Il primo campeggio climatico a livello internazionale si svolse nell’estate 2006 nello Yorkshire contro la centrale a carbone di Drax, la prima sorgente di emissioni di gas serra nel Regno Unito. Tra i promotori, veterani del movimento contro la costruzione delle tangenziali durante gli anni ’90. Poi nel 2007 l’edizione che bucò i media, con la protesta contro la costruzione della terza pista all’aeroporto di Heathrow, il più trafficato del vecchio continente. Il campeggio climatico è sbarcato sul continente nel 2008, con una protesta ad Amburgo contro una centrale a carbone. Quest’anno il campeggio climatico in Germania si terrà a fine agosto e sarà seguito da una grande protesta contro il nucleare a Berlino, per dire che l’energia atomica non è la soluzione al cambiamento climatico.
La diffusione dei campeggi climatici e di altri campeggi di protesta come quelli «no border» contro i controlli migratori, fa parte di una tradizione che affonda le sue radici nella storia dell’azione diretta antimilitarista ed antinucleare. Il campeggio di protesta fu reso celebre nel mondo anglosassone dalle donne di Greenham Common, protagoniste di un presidio durato dieci anni contro i missili Cruise della base Raf. Tradizione ripresa da Brian Haw, il carpentiere sessantenne che dal 2001 quasi ininterrottamente vive in una tenda nella piazza di fronte al parlamento di Westminster, affiancata da foto di atrocità belliche e addobbata da simboli pacifisti.

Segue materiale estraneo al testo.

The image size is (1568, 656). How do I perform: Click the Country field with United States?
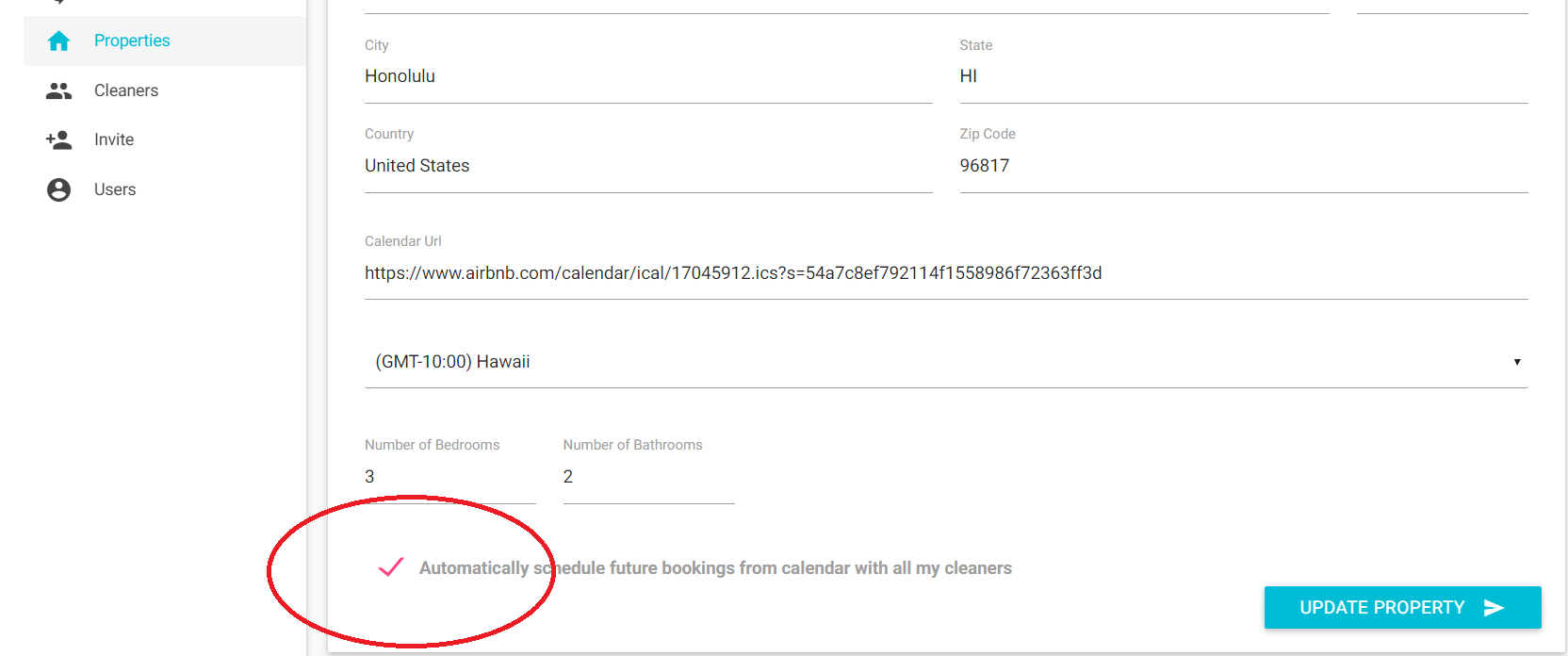pos(648,166)
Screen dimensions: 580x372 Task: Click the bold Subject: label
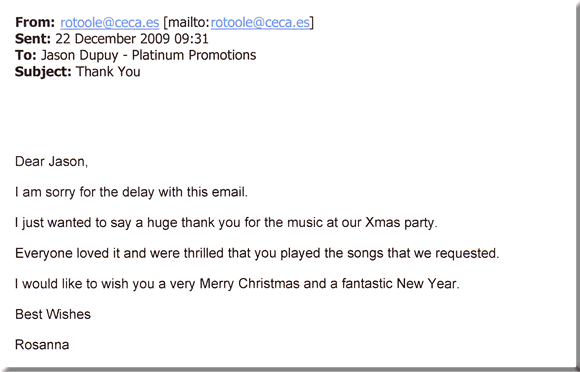tap(43, 71)
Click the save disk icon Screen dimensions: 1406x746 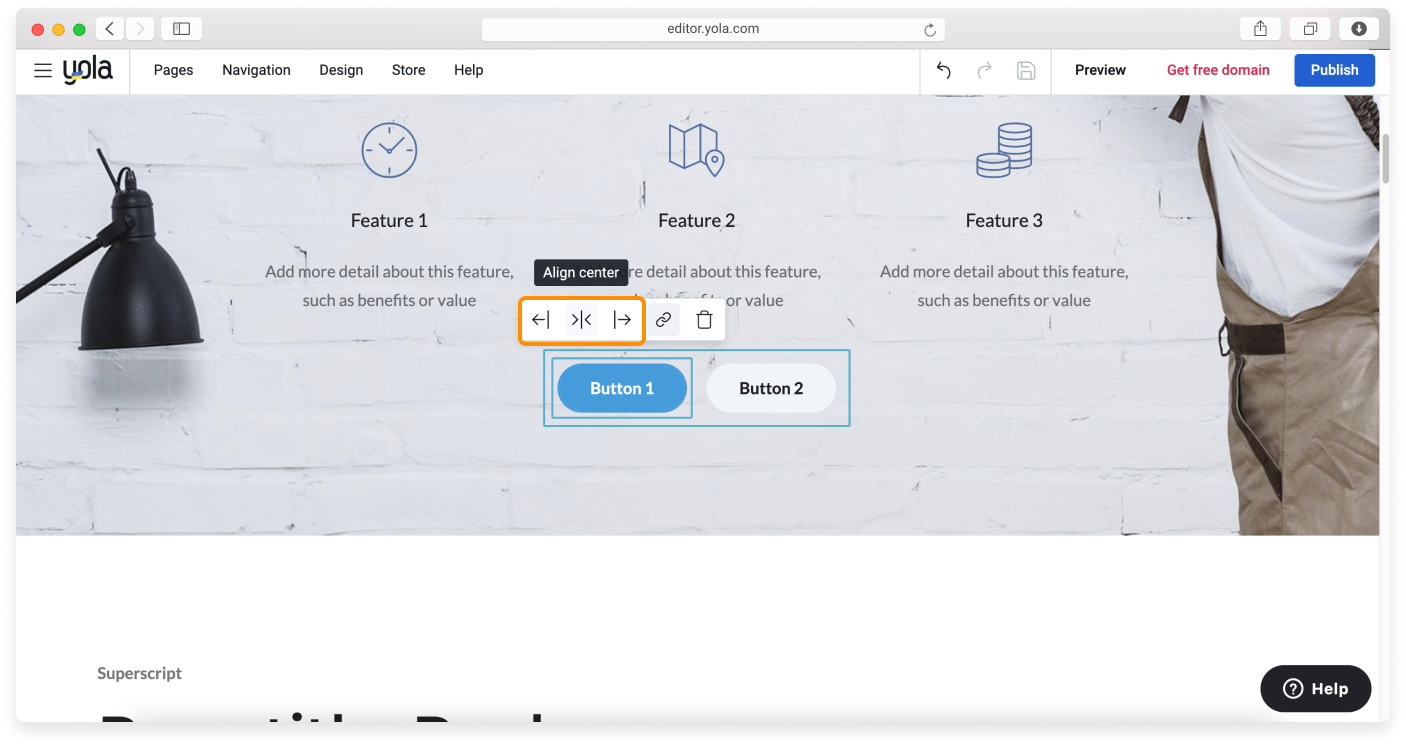tap(1025, 70)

Se la diffusione dei campeggi di azione climatica in giro per l’Europa segnala la crescente attenzione dei movimenti sociali per la questione del riscaldamento globale, al momento l’ondata di protesta sul clima non si è ancora affermata nella nostra penisola. A quando un campeggio di azione climatica anche in Italia?